CONSIGNE DE TRAVAIL:
Recopiez à l'identique le passage de l'extrait sur « Squid Game » qui va de « Son parfait opposé, le » à « du monde réel. ».

EXTRAIT DU TEXTE:
+---+

Son parfait opposé, le personnage principal, Seong Gi-Hun, est un divorcé qui voit peu sa fille, loge chez sa mère et dilapide son argent dans les jeux et les paris… Il devait donc être le plus disposé à perdre, mais on verra qu’il n’en est rien… Si les joueurs sont égaux dans le jeu, ils ne le sont pas dans la vraie vie. L’idéal proposé par le maître du jeu du « Squid Game » ne tient pas lorsqu’il est confronté à la dureté du monde réel.
Nos anti-héros, qui n’ont pas les même connaissances ou les mêmes revenus que les détenteurs du pouvoir, n’ont pas fréquenté les mêmes strates sociales, les mêmes écoles, ne peuvent rivaliser avec leurs oppresseurs. Entre eux, les joueurs reproduisent des diktats sociétaux inconscients. Lorsque Mi-nyeo est rejetée par son équipe, elle rejoint celle des personnages principaux en cherchant à savoir qui est le chef. Sang-Woo lui répond alors qu’ils sont tous égaux entre eux, sauf que c’est purement théorique. Les dynamiques de pouvoir sont encore bien présentes au sein du groupe. Incarnation du mâle alpha, Sang-woo semble être le leader naturel, et ne s’adresse à ce titre qu’aux deux autres trentenaires du groupe. Les femmes et le vieil homme sont laissés sur le côté, leurs opinions ne comptent pas.

+---+

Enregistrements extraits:
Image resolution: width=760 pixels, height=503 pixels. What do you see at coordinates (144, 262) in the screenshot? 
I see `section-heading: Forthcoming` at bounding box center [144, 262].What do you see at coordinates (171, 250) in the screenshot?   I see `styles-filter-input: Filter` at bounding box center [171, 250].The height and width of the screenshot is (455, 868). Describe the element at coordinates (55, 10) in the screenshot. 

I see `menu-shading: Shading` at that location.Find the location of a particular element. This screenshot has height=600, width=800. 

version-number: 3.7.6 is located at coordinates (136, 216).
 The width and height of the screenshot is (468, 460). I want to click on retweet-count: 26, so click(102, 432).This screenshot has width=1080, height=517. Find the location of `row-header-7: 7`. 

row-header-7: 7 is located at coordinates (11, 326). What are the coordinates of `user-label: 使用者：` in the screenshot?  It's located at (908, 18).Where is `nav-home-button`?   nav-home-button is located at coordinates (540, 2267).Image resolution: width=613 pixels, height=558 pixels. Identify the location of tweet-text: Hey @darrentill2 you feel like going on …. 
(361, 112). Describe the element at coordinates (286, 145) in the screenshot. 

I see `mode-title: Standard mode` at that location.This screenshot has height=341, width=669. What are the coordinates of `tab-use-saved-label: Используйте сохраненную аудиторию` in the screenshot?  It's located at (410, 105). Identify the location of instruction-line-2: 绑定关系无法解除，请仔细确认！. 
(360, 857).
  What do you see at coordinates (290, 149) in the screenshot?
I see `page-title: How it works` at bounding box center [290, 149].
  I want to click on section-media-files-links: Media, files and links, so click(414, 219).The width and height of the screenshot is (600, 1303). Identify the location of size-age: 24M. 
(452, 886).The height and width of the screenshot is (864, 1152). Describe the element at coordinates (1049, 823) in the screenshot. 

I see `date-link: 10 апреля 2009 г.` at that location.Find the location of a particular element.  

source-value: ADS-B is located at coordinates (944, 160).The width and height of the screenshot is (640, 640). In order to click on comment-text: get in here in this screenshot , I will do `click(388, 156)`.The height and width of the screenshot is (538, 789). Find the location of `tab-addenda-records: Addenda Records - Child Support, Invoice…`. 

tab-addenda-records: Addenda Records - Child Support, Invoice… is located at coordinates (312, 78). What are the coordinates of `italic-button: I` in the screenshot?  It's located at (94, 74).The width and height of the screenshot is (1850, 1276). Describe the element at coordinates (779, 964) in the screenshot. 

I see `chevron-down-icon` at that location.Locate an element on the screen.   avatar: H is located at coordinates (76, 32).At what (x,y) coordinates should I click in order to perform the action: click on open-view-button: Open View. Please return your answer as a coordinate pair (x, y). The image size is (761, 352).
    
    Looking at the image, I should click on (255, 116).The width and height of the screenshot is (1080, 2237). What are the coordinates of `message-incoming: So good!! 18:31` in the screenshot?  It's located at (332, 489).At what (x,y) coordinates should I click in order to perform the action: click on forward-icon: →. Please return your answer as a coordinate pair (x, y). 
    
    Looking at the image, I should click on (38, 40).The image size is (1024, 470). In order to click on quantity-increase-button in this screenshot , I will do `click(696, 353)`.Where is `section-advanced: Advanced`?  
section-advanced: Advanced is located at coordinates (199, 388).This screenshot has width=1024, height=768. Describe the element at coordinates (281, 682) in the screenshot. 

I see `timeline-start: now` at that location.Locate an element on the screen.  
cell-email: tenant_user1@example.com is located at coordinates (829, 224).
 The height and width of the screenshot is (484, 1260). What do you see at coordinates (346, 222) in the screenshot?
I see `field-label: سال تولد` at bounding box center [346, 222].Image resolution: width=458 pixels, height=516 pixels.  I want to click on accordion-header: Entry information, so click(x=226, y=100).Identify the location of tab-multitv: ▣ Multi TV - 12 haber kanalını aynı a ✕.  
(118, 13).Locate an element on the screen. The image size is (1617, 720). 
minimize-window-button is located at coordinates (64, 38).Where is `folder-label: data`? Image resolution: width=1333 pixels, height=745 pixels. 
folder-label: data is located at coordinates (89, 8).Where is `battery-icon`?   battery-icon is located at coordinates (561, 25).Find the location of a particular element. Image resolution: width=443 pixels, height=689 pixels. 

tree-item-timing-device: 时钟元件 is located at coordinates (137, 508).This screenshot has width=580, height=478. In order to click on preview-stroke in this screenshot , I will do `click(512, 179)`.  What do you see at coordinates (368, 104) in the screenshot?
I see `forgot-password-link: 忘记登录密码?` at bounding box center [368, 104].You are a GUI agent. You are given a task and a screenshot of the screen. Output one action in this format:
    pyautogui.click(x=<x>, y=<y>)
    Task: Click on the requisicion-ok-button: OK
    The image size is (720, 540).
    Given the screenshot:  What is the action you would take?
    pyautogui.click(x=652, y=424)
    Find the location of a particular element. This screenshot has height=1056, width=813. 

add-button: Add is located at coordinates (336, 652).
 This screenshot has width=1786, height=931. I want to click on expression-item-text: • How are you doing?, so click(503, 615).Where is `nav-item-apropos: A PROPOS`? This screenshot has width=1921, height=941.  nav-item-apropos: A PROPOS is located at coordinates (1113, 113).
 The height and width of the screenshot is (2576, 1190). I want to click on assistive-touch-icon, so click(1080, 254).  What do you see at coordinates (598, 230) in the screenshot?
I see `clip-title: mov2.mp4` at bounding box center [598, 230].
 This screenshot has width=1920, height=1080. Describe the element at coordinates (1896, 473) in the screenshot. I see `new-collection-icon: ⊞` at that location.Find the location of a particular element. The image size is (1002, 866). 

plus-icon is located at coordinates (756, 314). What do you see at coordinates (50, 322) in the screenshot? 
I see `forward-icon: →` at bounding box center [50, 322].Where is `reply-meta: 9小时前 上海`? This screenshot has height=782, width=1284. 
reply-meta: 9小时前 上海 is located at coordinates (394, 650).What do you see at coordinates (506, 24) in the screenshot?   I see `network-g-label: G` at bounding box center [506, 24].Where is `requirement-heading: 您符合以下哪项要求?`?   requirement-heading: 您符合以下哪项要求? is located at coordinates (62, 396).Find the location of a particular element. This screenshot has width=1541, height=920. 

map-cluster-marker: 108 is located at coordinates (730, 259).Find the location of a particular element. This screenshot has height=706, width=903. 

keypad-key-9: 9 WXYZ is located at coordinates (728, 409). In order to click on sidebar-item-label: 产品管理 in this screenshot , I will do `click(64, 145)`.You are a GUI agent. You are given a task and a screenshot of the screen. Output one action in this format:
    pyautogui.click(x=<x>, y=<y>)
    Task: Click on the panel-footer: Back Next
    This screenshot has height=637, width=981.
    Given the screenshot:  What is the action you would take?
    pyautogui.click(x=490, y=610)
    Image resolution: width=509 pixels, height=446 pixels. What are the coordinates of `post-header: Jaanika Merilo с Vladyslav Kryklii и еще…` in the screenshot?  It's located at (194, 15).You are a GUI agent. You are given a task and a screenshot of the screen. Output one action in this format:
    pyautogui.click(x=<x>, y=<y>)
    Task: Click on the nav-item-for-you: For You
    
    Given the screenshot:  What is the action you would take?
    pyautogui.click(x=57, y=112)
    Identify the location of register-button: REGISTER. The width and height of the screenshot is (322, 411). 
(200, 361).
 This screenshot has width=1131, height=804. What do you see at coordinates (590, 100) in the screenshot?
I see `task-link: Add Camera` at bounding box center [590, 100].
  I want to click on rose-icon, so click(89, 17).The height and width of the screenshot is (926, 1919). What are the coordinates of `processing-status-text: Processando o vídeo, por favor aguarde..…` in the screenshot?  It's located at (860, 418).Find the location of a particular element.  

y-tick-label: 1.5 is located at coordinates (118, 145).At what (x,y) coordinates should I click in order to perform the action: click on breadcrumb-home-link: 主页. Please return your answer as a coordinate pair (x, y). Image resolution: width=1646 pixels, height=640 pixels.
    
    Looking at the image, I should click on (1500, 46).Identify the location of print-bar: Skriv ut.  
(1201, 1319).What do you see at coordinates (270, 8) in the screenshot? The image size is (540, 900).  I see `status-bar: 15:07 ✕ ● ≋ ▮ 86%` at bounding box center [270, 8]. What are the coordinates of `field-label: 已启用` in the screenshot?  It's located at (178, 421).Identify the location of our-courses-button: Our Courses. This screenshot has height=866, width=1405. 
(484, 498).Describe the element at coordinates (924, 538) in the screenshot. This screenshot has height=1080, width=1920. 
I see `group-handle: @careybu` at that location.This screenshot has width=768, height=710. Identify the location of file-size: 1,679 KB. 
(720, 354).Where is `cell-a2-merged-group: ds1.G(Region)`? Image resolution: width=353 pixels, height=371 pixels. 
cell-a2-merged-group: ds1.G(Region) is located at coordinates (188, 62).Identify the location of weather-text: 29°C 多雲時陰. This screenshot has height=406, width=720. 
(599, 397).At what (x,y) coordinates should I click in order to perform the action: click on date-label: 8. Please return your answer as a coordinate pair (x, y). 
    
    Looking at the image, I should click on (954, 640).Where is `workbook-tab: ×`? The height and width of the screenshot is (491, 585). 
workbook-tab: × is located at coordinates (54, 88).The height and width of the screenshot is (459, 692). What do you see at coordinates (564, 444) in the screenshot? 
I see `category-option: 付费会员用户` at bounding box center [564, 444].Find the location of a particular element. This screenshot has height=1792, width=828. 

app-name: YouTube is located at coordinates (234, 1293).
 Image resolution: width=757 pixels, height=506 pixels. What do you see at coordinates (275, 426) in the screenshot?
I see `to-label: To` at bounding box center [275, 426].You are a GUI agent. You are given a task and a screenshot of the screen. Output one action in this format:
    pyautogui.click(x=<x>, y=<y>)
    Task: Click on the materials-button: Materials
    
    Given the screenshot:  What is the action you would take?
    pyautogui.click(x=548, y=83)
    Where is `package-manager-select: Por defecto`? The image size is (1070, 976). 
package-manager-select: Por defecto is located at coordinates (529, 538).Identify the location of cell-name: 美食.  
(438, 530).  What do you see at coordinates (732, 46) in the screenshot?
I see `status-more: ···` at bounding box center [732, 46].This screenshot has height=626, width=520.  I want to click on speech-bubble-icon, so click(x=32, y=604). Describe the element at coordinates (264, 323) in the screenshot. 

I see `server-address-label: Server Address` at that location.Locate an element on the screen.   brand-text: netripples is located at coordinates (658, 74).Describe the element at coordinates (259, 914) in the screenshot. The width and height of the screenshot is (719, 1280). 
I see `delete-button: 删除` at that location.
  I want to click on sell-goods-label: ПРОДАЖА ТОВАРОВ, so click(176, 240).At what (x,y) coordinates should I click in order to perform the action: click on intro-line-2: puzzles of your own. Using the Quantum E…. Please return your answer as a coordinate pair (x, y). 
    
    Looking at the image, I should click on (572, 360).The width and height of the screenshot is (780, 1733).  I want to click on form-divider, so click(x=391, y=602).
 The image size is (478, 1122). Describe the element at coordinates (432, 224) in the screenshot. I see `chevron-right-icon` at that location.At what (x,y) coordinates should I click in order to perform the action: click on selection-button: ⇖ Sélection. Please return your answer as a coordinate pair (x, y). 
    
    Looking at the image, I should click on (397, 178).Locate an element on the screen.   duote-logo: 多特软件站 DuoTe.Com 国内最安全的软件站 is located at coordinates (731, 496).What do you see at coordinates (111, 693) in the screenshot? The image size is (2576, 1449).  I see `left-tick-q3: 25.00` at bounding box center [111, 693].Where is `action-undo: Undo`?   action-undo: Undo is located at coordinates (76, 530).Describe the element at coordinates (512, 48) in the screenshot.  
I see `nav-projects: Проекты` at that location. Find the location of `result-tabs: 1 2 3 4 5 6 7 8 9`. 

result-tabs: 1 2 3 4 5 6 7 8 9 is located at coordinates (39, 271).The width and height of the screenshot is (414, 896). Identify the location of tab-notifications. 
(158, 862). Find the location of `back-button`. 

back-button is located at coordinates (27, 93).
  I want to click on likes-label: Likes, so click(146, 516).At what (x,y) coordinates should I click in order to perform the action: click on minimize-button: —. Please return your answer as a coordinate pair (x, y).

+---+

ZONE DE RÉPONSE:
Son parfait opposé, le personnage principal, Seong Gi-Hun, est un divorcé qui voit peu sa fille, loge chez sa mère et dilapide son argent dans les jeux et les paris… Il devait donc être le plus disposé à perdre, mais on verra qu’il n’en est rien… Si les joueurs sont égaux dans le jeu, ils ne le sont pas dans la vraie vie. L’idéal proposé par le maître du jeu du « Squid Game » ne tient pas lorsqu’il est confronté à la dureté du monde réel.